Louis Lipofsky via email
Regarding Tom Tugend’s report on Ambassador Ron Dermer’s speech at Stephen Wise Temple, Dermer is correct in stating that President Donald Trump should cancel or renegotiate the Iran nuclear deal.
Iran has publicly stated that it wants to destroy the State of Israel. Iranians regularly chant “Death to America” and Iran is the biggest sponsor of terrorist organizations. Iran is responsible for the deaths of over 1,000 Americans. The Iran regime has executed more people then any other country except China.
This deal gave Iran $150 billion, which it can use to fund its terrorist ambitions and its nuclear program. There are legitimate concerns about canceling the Iran deal, but the U.S. still should try to change the terms in order to prevent the deaths of innocent people around the world.

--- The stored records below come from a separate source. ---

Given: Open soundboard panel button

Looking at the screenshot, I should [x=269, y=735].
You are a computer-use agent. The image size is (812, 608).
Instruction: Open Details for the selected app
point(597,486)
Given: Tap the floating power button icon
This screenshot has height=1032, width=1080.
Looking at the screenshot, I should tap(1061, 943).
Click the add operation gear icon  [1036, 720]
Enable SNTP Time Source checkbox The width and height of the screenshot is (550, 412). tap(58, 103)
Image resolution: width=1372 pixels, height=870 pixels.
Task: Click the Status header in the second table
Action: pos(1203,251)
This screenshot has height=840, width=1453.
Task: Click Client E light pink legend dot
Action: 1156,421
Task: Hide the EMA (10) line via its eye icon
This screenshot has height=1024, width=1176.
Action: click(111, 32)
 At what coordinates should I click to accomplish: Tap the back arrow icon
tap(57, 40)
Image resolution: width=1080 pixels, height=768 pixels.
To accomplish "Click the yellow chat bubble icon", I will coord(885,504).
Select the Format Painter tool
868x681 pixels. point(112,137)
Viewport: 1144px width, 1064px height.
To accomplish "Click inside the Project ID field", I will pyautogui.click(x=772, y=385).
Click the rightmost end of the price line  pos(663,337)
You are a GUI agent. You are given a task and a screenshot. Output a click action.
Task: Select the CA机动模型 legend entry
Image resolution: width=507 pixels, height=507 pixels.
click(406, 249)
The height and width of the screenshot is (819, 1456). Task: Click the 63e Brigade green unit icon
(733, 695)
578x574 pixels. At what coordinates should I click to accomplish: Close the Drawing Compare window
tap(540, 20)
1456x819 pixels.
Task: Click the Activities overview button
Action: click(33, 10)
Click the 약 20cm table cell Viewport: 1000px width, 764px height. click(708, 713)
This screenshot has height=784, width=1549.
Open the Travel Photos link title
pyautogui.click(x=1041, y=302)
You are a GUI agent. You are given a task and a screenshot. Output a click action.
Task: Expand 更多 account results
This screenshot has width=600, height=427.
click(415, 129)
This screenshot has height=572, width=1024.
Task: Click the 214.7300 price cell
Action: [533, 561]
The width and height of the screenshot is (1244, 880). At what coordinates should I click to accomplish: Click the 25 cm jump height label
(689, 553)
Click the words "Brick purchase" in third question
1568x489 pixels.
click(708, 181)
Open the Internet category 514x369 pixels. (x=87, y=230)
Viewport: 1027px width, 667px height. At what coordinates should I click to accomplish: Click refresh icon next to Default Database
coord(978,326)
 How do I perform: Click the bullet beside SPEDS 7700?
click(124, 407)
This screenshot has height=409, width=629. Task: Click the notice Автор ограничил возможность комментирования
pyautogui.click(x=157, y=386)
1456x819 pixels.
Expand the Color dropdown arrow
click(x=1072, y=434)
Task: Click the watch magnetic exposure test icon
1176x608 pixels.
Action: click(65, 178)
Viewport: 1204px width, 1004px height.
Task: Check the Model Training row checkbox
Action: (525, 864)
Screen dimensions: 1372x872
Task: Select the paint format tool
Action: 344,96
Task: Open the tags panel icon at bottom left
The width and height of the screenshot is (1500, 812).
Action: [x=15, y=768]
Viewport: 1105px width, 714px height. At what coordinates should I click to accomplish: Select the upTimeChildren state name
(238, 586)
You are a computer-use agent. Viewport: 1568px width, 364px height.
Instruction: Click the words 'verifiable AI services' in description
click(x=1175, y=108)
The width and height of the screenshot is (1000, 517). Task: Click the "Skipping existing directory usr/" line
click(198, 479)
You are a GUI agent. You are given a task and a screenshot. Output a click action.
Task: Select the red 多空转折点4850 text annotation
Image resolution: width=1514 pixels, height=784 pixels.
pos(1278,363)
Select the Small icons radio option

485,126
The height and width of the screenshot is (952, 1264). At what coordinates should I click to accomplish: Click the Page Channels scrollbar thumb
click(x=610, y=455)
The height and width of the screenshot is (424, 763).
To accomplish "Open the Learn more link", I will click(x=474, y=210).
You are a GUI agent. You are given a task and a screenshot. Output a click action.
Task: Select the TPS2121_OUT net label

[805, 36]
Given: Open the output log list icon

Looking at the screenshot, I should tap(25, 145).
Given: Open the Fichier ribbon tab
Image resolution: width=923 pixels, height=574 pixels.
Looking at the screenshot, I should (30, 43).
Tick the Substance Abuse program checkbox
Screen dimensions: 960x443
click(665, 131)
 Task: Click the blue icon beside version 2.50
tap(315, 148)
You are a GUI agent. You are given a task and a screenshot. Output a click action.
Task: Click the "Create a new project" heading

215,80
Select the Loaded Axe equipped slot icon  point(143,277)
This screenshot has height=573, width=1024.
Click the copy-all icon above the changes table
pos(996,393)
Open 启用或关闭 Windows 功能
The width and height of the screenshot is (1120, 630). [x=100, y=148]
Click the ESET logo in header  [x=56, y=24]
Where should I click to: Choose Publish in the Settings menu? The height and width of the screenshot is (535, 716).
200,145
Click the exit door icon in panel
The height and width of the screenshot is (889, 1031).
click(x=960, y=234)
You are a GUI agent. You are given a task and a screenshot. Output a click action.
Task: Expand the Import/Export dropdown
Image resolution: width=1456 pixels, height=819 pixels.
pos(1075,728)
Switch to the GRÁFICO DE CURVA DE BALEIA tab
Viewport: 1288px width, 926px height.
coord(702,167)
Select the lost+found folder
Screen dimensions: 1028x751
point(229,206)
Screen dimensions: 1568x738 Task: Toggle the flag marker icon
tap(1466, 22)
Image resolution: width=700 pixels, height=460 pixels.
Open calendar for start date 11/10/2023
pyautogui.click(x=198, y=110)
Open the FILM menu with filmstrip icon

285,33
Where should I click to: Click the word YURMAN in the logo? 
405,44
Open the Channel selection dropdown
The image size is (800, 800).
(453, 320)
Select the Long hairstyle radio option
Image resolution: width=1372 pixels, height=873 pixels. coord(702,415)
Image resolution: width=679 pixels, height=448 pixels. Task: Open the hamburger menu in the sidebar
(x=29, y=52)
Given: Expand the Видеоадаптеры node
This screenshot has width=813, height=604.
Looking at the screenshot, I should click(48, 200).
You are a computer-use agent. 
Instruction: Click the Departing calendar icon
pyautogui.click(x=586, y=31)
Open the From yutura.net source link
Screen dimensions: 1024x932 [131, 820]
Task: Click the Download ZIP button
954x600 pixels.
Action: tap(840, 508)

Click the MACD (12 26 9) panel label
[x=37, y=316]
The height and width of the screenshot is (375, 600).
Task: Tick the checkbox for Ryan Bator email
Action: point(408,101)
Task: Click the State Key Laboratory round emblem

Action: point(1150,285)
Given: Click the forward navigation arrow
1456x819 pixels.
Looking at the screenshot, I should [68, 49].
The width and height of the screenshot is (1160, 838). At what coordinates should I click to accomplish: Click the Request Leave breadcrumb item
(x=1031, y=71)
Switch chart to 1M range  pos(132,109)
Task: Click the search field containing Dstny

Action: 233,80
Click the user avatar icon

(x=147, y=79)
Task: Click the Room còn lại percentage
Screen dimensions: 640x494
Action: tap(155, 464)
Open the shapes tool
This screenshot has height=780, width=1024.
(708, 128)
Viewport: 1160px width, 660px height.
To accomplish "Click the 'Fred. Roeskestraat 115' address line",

Menashe Benperlas, Los Angeles
The Heart of a Champion
I read the online article on Tal Flicker (“Israeli judo champion sings Israeli anthem to himself since Abu Dhabi wouldn’t play it,” posted Oct. 26), and I don’t think it is OK to live in a world where two types of people hate each other so much that one of them couldn’t even show the smallest amount of respect by just displaying the flag and playing the anthem of the country the winning athlete represents. I also think this is an act of anti-Semitism because Israel is a Jewish county. I disagree on the United Arab Emirates’ decision on this situation.
Daniel Harpaz via email
Protesting Kuwait Airways
I want to thank Aaron Bandler for bringing awareness to an important topic with his online story “Germany to Investigate Kuwait Airways for Israeli Discrimination,” posted Oct. 25. I strongly agree that Kuwait Airways is discriminating against Israelis and that there should be no tolerance for this. Kuwait Airways has admitted refusing to carry Israeli nationals. In December 2015, the United States found Kuwait Airways violated the law by refusing to allow Israelis to fly between New York City and London.
I feel, as a community in Los Angeles, we need to protest, as anti-Semitism is still very much alive. We can’t let it continue and have airlines deny people entrance just because they are Israeli. I would like anyone treated like this by these airlines to report it.